__Task to carry out__
Search the data for the string "agent" and extract every line where it appears.

(Records excerpted from a collection)
★ ★ ★ ★
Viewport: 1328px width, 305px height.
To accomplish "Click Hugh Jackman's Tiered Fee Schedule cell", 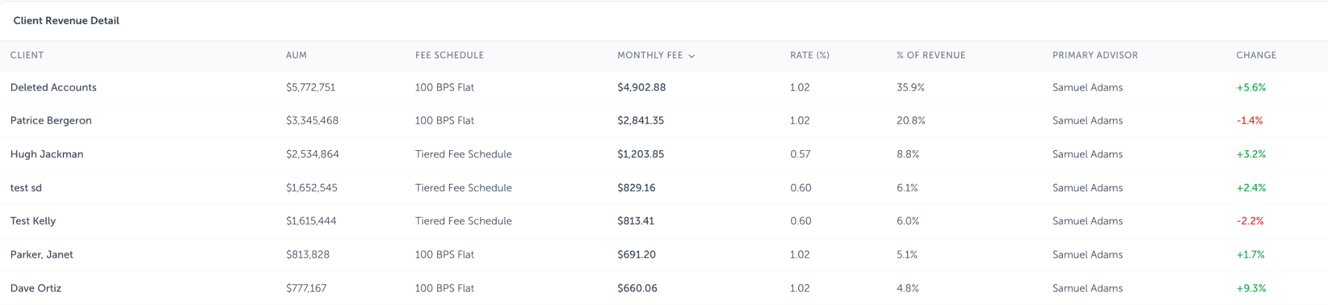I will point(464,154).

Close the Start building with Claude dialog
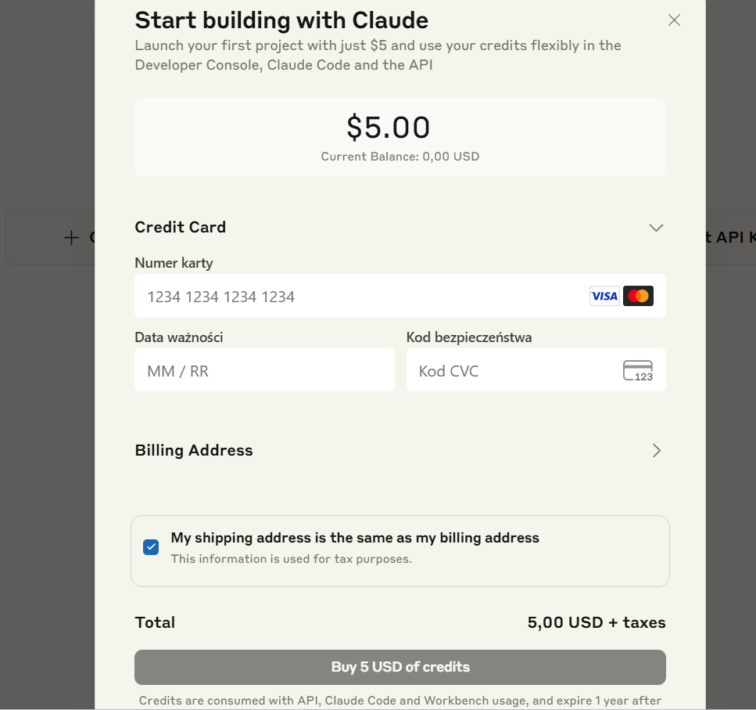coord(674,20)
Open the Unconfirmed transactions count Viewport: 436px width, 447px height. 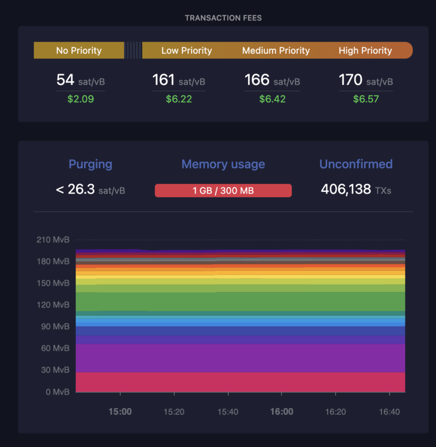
★ ★ ★ ★
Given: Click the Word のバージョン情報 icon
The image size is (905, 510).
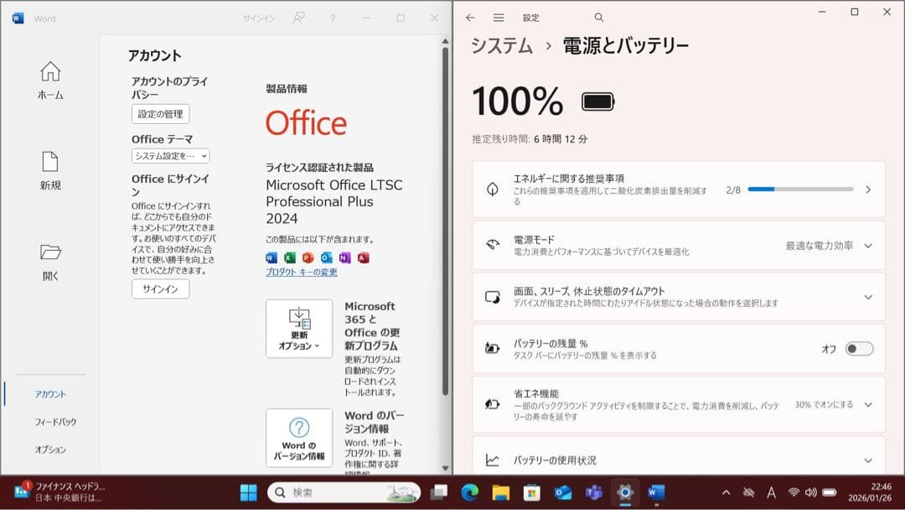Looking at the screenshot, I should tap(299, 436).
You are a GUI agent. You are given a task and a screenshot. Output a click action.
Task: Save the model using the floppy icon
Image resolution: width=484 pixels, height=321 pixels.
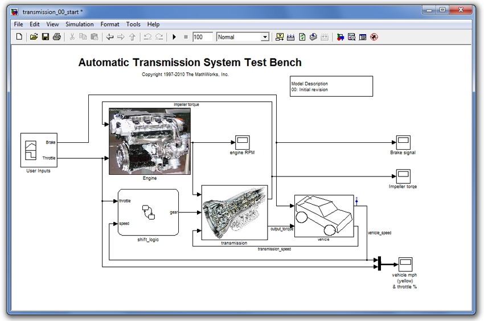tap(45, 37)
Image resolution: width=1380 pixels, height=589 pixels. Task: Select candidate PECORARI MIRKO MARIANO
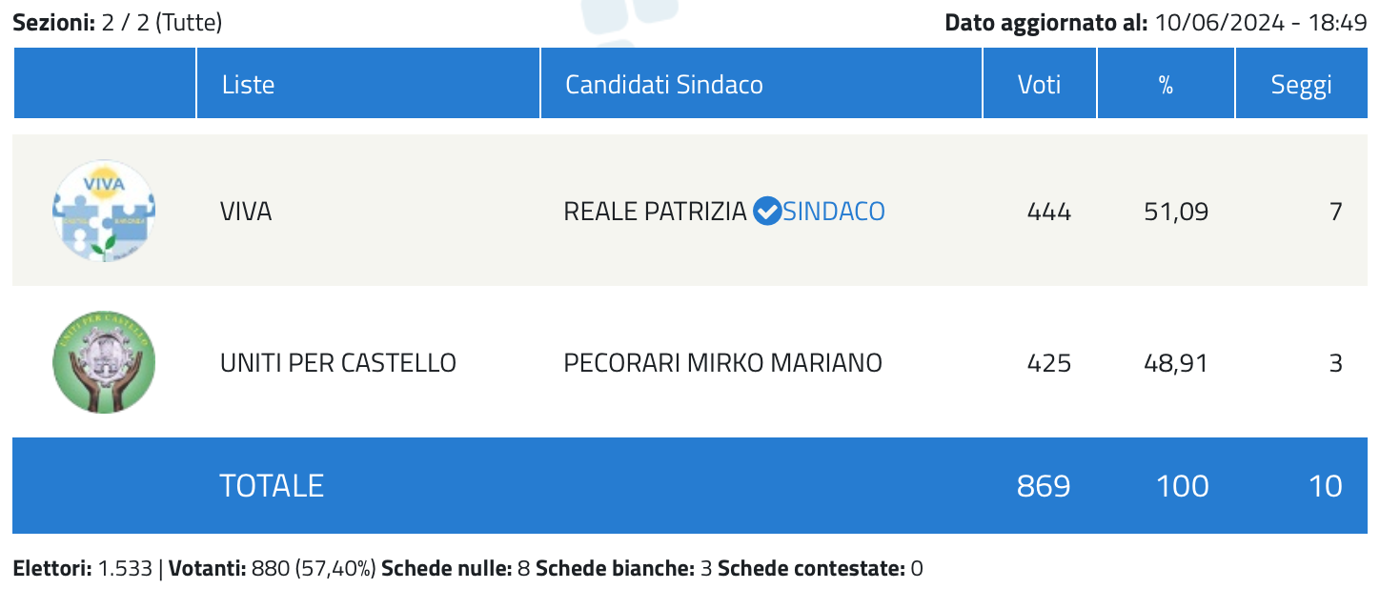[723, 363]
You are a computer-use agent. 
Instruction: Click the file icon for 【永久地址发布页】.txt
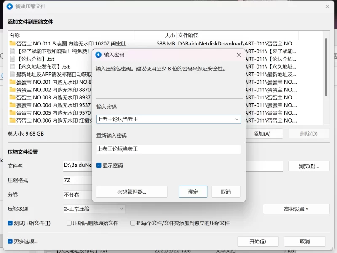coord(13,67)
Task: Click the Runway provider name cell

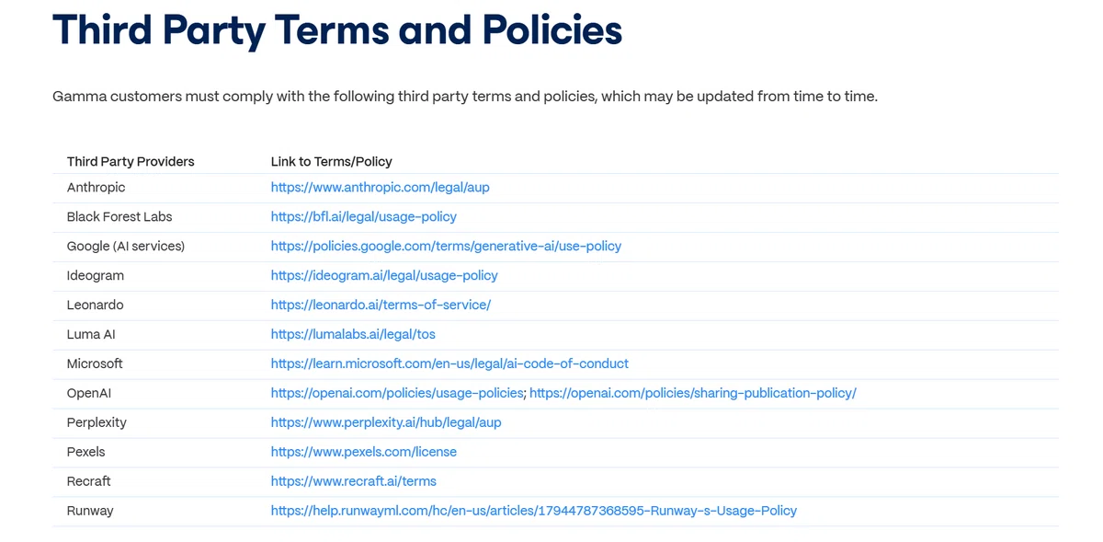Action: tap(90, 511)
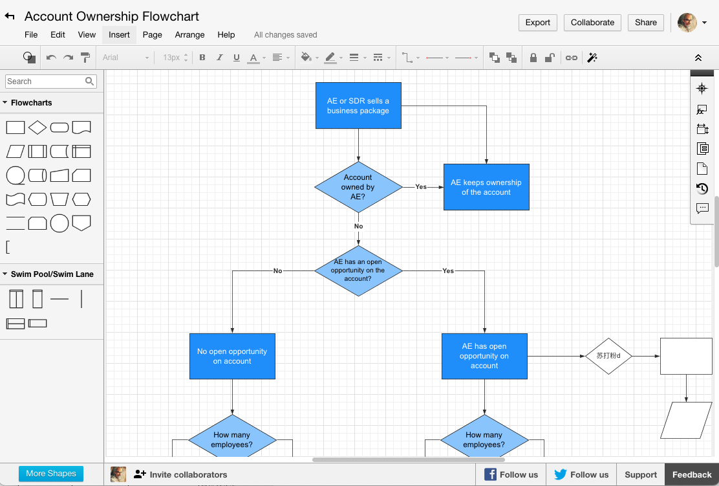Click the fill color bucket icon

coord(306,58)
★ ★ ★ ★
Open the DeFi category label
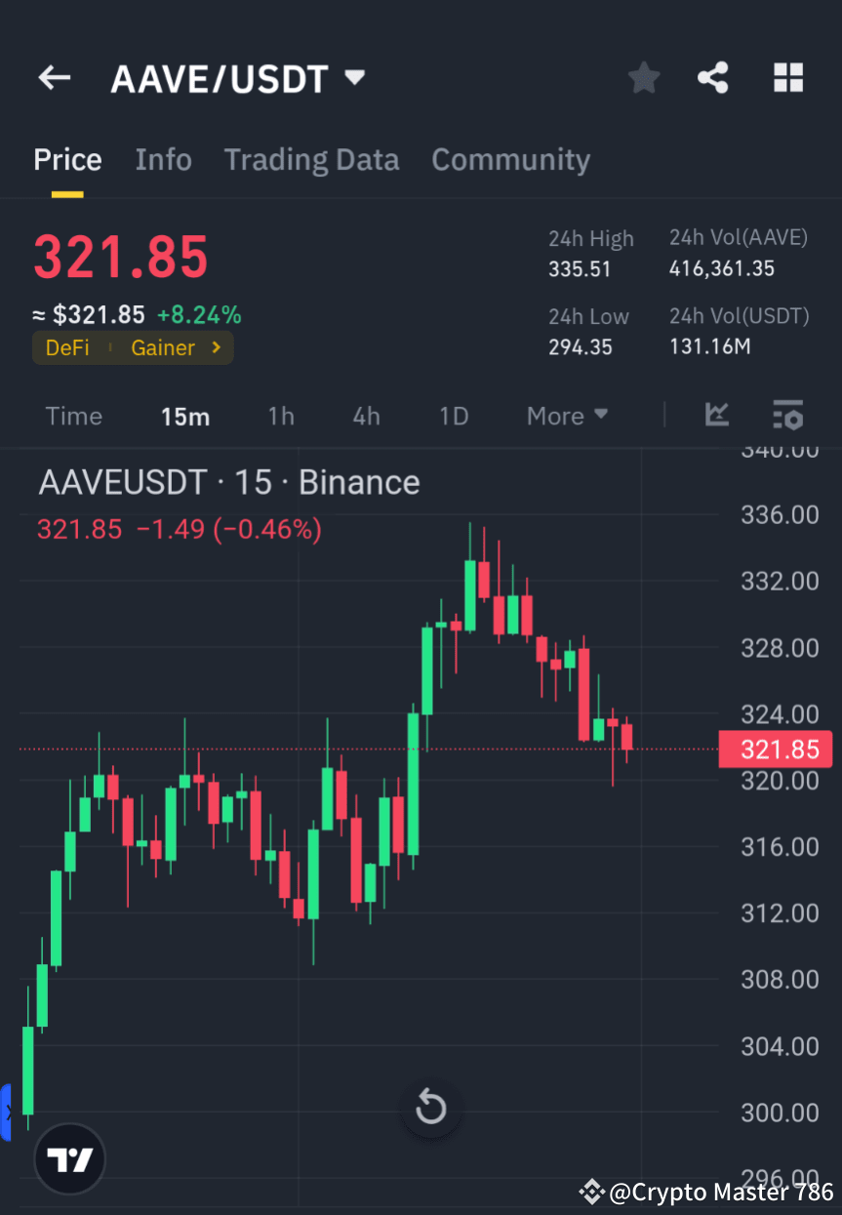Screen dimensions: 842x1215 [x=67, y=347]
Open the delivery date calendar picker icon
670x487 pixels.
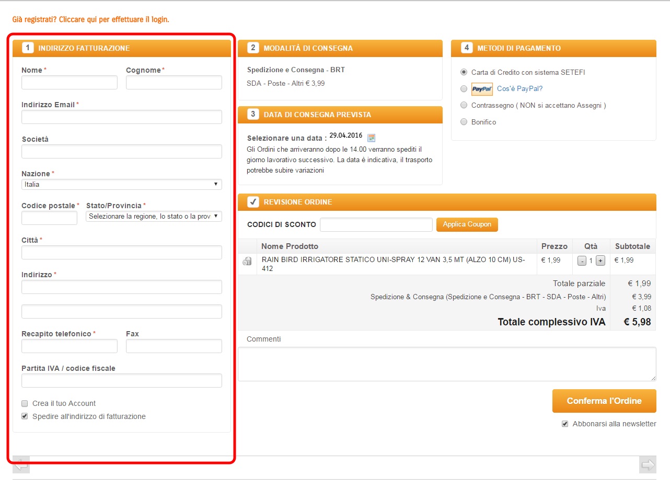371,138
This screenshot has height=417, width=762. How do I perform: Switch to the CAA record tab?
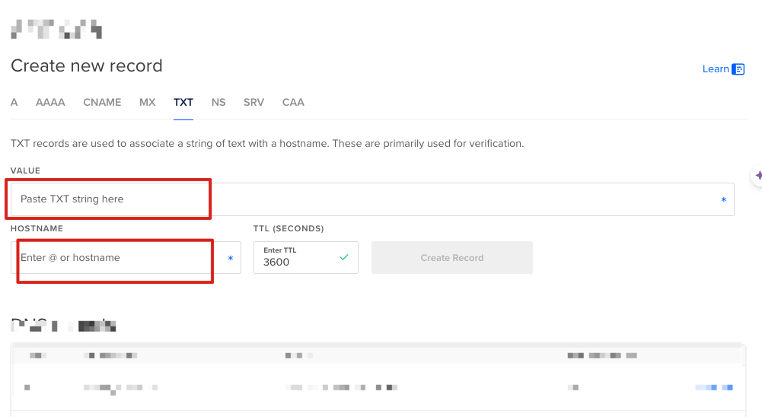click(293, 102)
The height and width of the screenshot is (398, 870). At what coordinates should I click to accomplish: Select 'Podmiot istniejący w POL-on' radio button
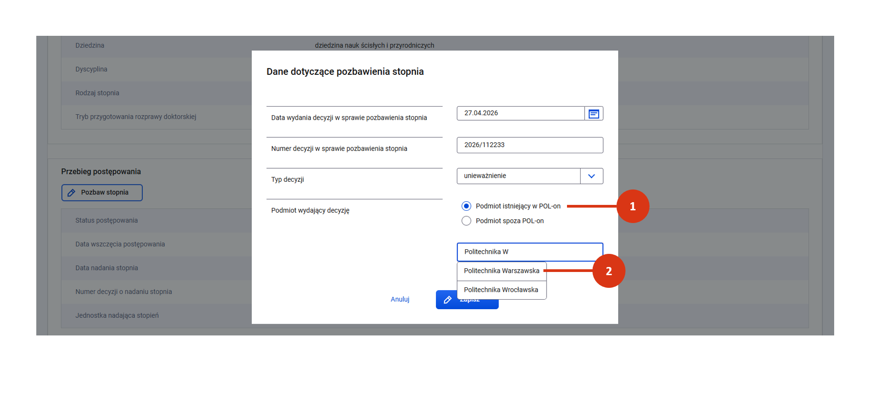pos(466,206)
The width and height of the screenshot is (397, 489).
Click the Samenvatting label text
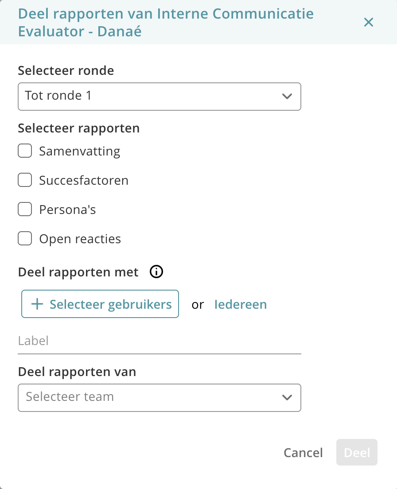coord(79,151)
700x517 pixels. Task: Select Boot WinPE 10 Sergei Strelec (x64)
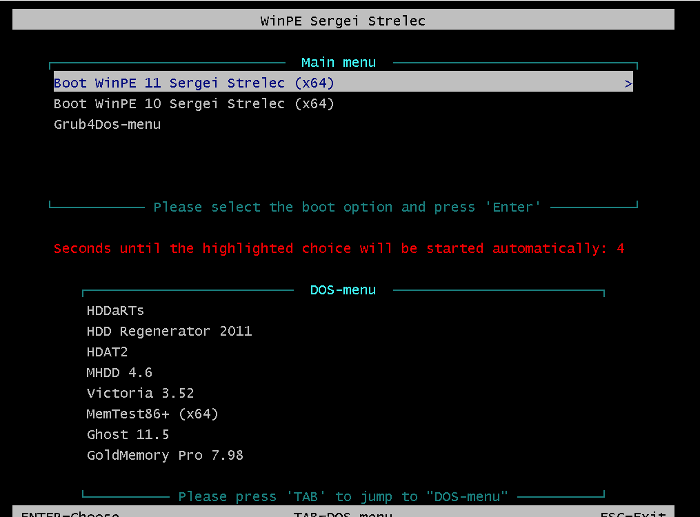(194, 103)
★ ★ ★ ★
__Exercise answer__
You are a GUI agent. You are given a task and a screenshot. Output a click action.
You are a computer-use agent. 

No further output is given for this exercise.